Kapolres Cimahi, AKBP Niko N Adi Putra, menjelaskan bahwa empat orang tersangka telah ditangkap, yang berinisial FN, MAP, RF, dan AF. Mereka berperan sebagai customer service (CS) dengan tugas menerima keluhan dari konsumen, memberikan akses ke situs judi online, serta menangani masalah terkait proses top up.
Dari hasil penyidikan, pihak kepolisian menemukan bukti berupa surat kontrak kerja dari sebuah perusahaan bernama Webfront Support Management Incorporation. Selain itu, hasil tes urin terhadap salah satu tersangka menunjukkan reaksi positif terhadap zat methamphetamine dan benzodiazepine.
Dua dari empat tersangka dilaporkan telah bekerja sejak Oktober 2025, sementara dua lainnya baru mulai bekerja pada Januari 2026. Penemuan jumlah monitor yang lebih banyak dibandingkan dengan jumlah tersangka menunjukkan adanya kemungkinan penambahan personel di masa mendatang.
Keempat tersangka mengelola tujuh situs judi online, yaitu JP6789, RP6789, RRYYY, NA77, RSN, dan HOKIGAME. Polres Cimahi berencana untuk menindaklanjuti kasus ini berdasarkan Pasal 45 ayat 3 jo Pasal 27 ayat 2 Undang-Undang Nomor 1 Tahun 2024 tentang Informasi dan Transaksi Elektronik (ITE), serta Pasal 426 ayat 1 huruf a Undang-Undang Nomor 1 Tahun 2023 tentang Kitab Undang-Undang Hukum Pidana (KUHP), yang dapat mengakibatkan ancaman pidana penjara maksimal 10 tahun dan denda hingga Rp10 miliar.
Pihak kepolisian juga telah berkoordinasi dengan Polda Jawa Barat untuk mendukung pengembangan penyidikan lebih lanjut.

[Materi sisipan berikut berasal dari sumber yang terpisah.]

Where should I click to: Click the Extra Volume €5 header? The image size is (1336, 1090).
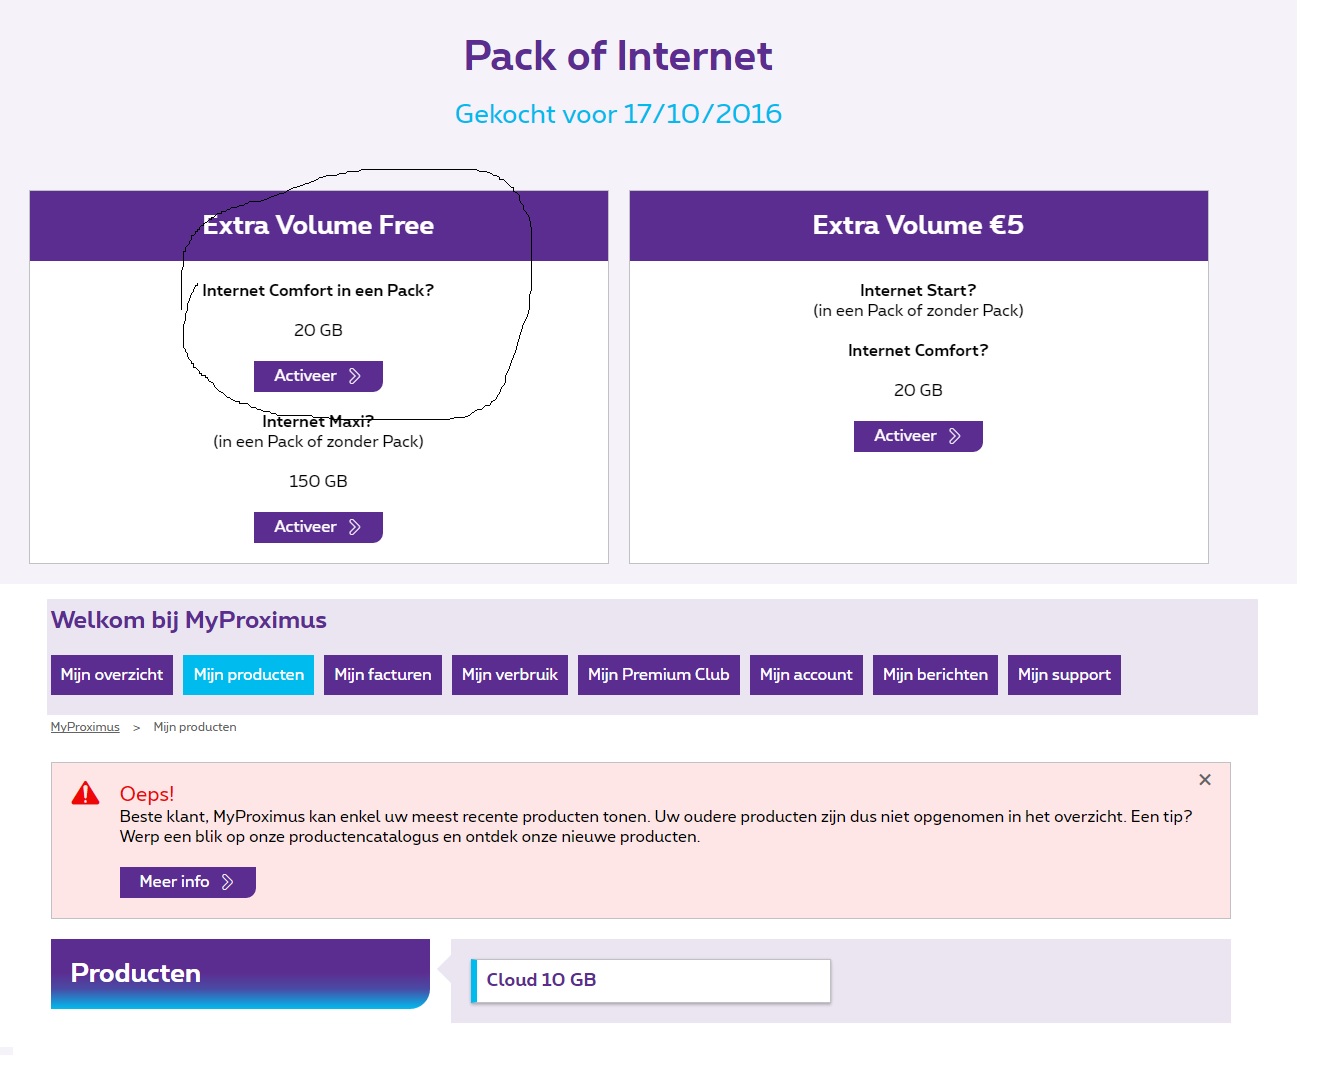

Menanggapi pertanyaan mengenai kemungkinan keterlibatan pihak luar negeri, Kapolres Niko menyatakan bahwa penyelidikan masih berlangsung.
Kapolres menambahkan, pengungkapan ini dilakukan setelah menyelidiki aktivitas mencurigakan di lokasi tersebut. Tim dibawah pimpinan Kasat Reskrim dan Kasat Narkoba mendatangi tempat yang jarang berkomunikasi dengan luar. Saat penangkapan, ditemukan empat unit CPU dan enam monitor yang digunakan sebagai alat kerja para tersangka.
Menurut informasi yang diperoleh, setiap tersangka menerima gaji bulanan sebesar Rp5,2 juta. Kapolres Niko menegaskan bahwa penyidikan akan terus dikembangkan untuk mengungkap jaringan judi online ini.